Yeni açıklamada, önceki metnin aksine, daha açık bir dille skandal tümüyle reddedildi.
Eskort skandalı Fethullahçılar üzerine yıkıldı
Sosyal medyada paylaşılan bir ekran görüntüsü, eskort skandalı suçlamasında yeniden kafa karışıklığı yarattı.
Geçtiğimiz günlerde, “ATİB Yönetim Kurulundan Stratejik Ziyaret” başlığıyla bir açıklama yayımlayan ATİB, yönetim kurulunun Ankara’ya bir ziyaret gerçekleştirdiğini duyurdu.
Açıklamanın bir bölümünde, “son dönemde yaşanan kritik gelişmeler” vurgusu yapılarak, “eskort” skandalının Ankara’da tartışıldığı mesajı verildi. Ayrıca, ATİB’in yürüttüğü çalışmalardan dolayı Diyanet İşleri Başkanlığı’ndan övgü aldığı belirtildi.
Ankara’ya giden heyetin içinde yer alan ve ATİB yönetim kurulu üyesine ait olduğu ileri sürülen bir ekran görüntüsünde yer alan ifadeler, eskort skandalının ATİB tarafından yeniden kabul edildiğinin bir ispatı niteliğinde.

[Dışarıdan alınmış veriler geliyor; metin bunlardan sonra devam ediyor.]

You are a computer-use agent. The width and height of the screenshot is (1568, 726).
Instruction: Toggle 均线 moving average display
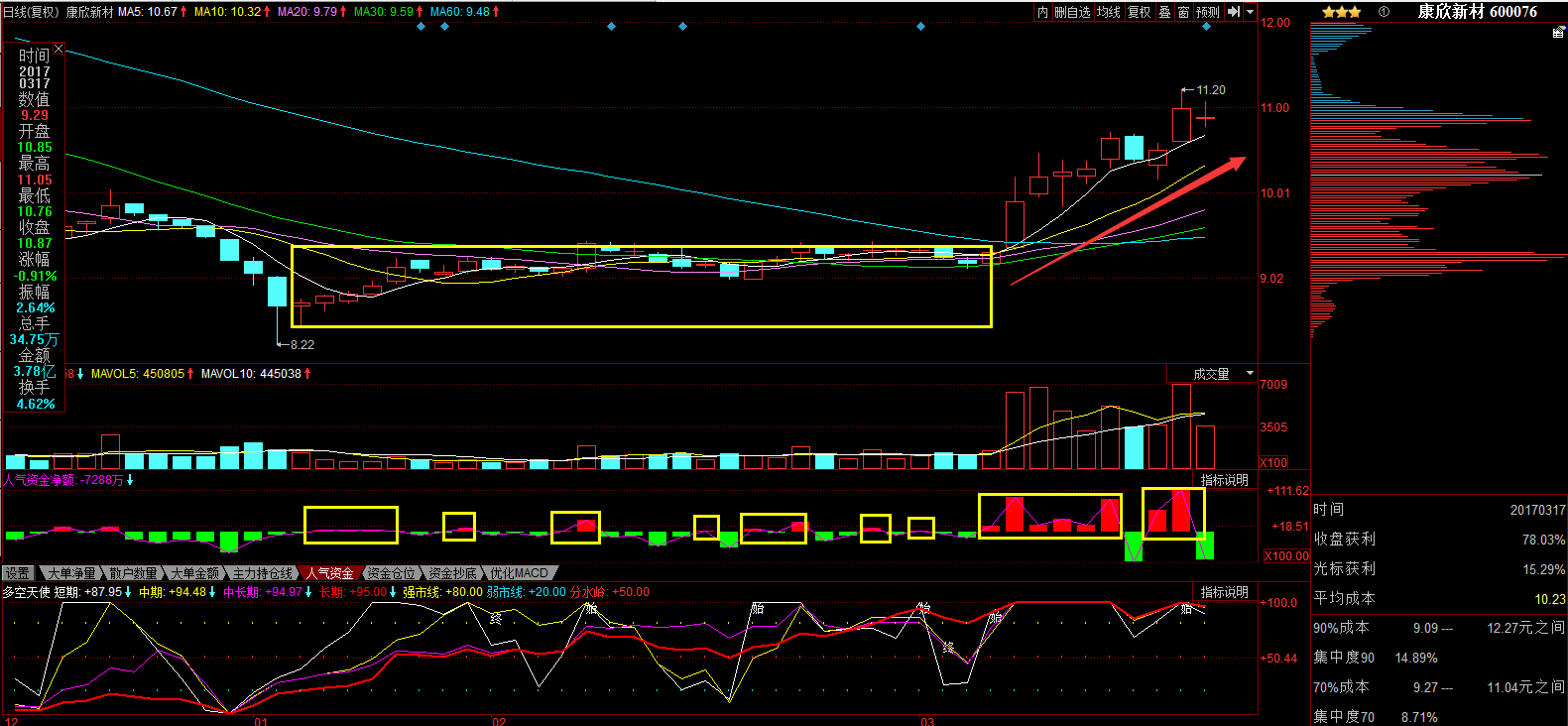coord(1108,12)
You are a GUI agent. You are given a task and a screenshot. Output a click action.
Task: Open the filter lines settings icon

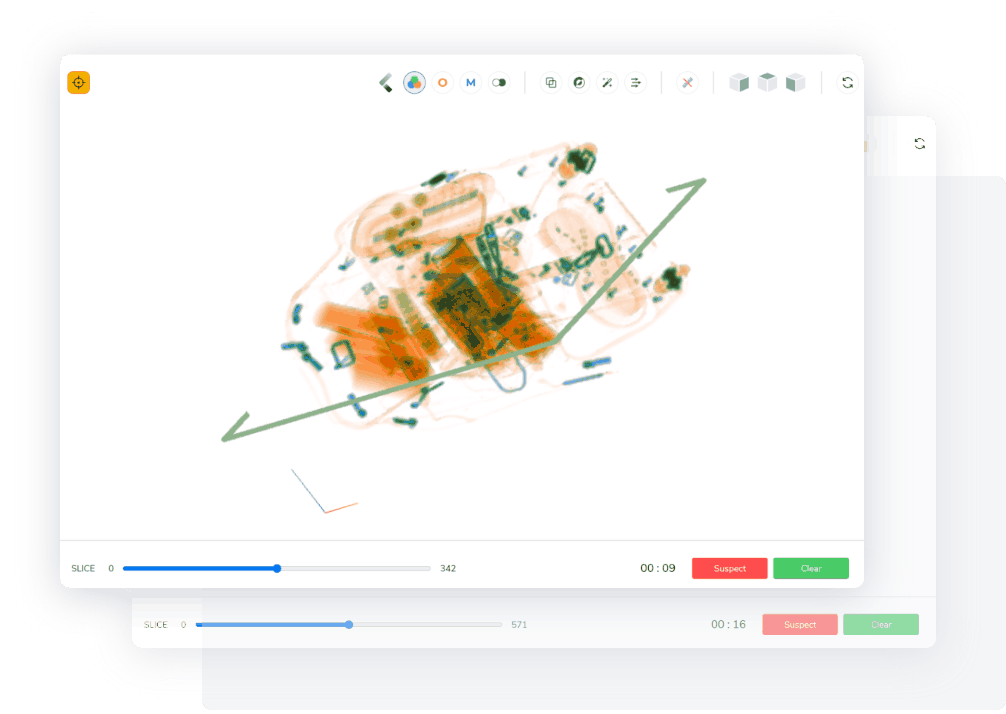[635, 83]
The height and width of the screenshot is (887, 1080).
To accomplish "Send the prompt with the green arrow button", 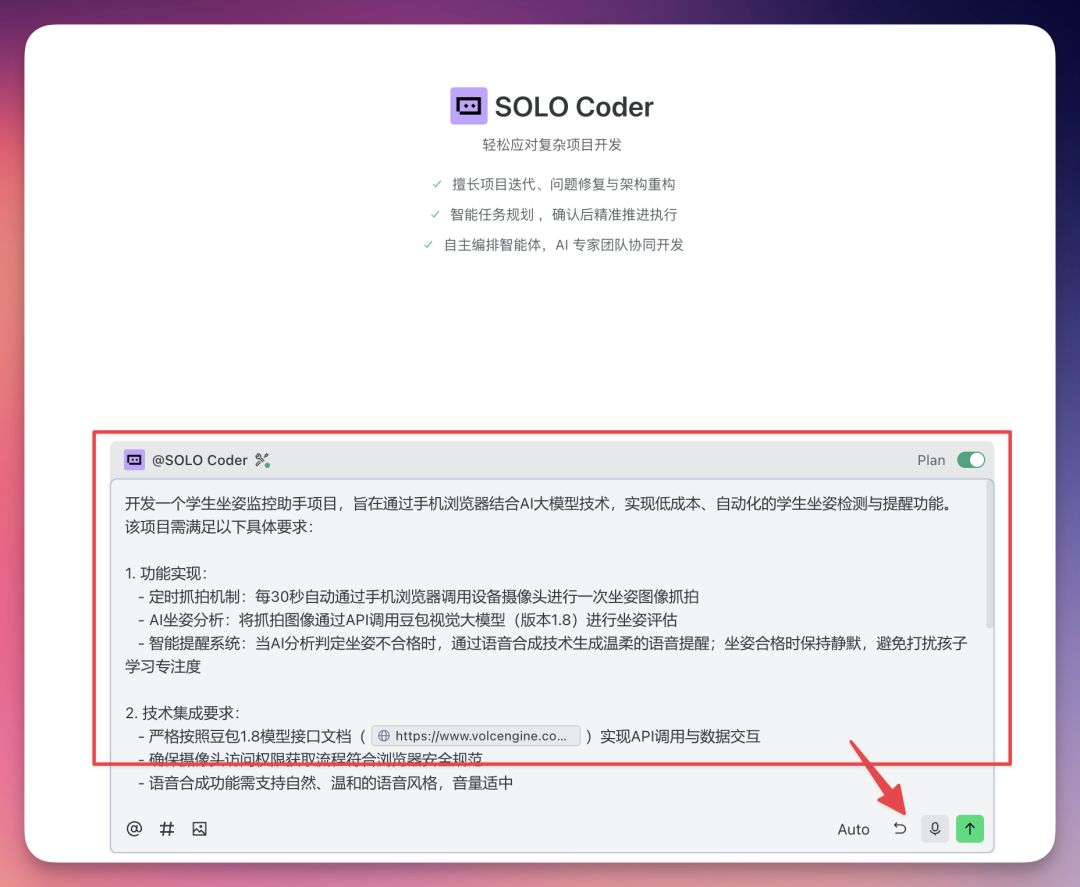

Sosyal medya gruplarında paylaşılan ekran görüntüsünde şu ifadeler yer alıyor:
“Esselâmu aleykum çok değerli din görevlisi kardeşlerim.
- Çok doğru diyorsunuz. Aynen öyle.
- Ancak: Cami dernek başkanları bu konuda çok daha büyük rol oynuyor.
- Bizim dernek başkanımız bu konuda gerçekten cemaati aydınlattı.
- Bu konuların çok önceki eski konular olduğunu, ‘fedoya’ dayandığını, şimdiki yönetimle alakası olmadığını beraber istişare ederek, dedikodu eden bütün cemaate bir bir izah edildi.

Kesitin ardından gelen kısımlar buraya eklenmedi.